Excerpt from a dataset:

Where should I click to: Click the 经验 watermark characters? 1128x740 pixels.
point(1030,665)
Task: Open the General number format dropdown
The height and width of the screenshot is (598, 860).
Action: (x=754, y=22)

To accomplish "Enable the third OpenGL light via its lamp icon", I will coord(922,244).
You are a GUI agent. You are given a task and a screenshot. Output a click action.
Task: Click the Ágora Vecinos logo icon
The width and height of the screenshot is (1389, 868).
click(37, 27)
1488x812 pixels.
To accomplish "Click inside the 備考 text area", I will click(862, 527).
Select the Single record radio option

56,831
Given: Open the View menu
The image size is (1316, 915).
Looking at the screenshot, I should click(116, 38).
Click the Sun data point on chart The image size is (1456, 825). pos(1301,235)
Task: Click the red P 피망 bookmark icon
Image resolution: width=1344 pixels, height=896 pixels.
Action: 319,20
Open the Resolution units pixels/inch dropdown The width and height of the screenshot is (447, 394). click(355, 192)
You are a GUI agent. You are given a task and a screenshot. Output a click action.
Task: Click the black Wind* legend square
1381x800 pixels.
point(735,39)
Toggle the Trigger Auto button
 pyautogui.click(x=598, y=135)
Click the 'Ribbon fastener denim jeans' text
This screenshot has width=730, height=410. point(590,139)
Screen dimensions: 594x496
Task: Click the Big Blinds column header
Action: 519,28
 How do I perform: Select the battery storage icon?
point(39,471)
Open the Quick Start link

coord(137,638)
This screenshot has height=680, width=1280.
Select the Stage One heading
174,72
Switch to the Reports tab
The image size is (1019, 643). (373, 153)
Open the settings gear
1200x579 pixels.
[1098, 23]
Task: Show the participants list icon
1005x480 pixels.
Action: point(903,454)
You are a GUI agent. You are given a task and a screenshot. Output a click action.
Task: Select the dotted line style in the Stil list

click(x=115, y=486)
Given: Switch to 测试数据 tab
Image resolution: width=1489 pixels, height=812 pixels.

Exercise aim |
Update the entries above by replacing "GUI agent" with "UI assistant" everywhere it occurs, and leave everything else unchanged.

Final answer |
Where should I click to: Click the 经验 watermark characters? 1128x740 pixels.
point(1030,665)
Task: Open the General number format dropdown
The height and width of the screenshot is (598, 860).
Action: (x=754, y=22)

To accomplish "Enable the third OpenGL light via its lamp icon", I will coord(922,244).
You are a UI assistant. You are given a task and a screenshot. Output a click action.
Task: Click the Ágora Vecinos logo icon
The width and height of the screenshot is (1389, 868).
click(37, 27)
1488x812 pixels.
To accomplish "Click inside the 備考 text area", I will click(862, 527).
Select the Single record radio option

56,831
Given: Open the View menu
The image size is (1316, 915).
Looking at the screenshot, I should click(116, 38).
Click the Sun data point on chart The image size is (1456, 825). pos(1301,235)
Task: Click the red P 피망 bookmark icon
Image resolution: width=1344 pixels, height=896 pixels.
Action: 319,20
Open the Resolution units pixels/inch dropdown The width and height of the screenshot is (447, 394). click(355, 192)
You are a UI assistant. You are given a task and a screenshot. Output a click action.
Task: Click the black Wind* legend square
1381x800 pixels.
point(735,39)
Toggle the Trigger Auto button
 pyautogui.click(x=598, y=135)
Click the 'Ribbon fastener denim jeans' text
This screenshot has width=730, height=410. point(590,139)
Screen dimensions: 594x496
Task: Click the Big Blinds column header
Action: 519,28
 How do I perform: Select the battery storage icon?
point(39,471)
Open the Quick Start link

coord(137,638)
This screenshot has height=680, width=1280.
Select the Stage One heading
174,72
Switch to the Reports tab
The image size is (1019, 643). (373, 153)
Open the settings gear
1200x579 pixels.
[1098, 23]
Task: Show the participants list icon
1005x480 pixels.
Action: point(903,454)
You are a UI assistant. You are given a task and a screenshot. Output a click action.
Task: Select the dotted line style in the Stil list

click(x=115, y=486)
Given: Switch to 测试数据 tab
Image resolution: width=1489 pixels, height=812 pixels.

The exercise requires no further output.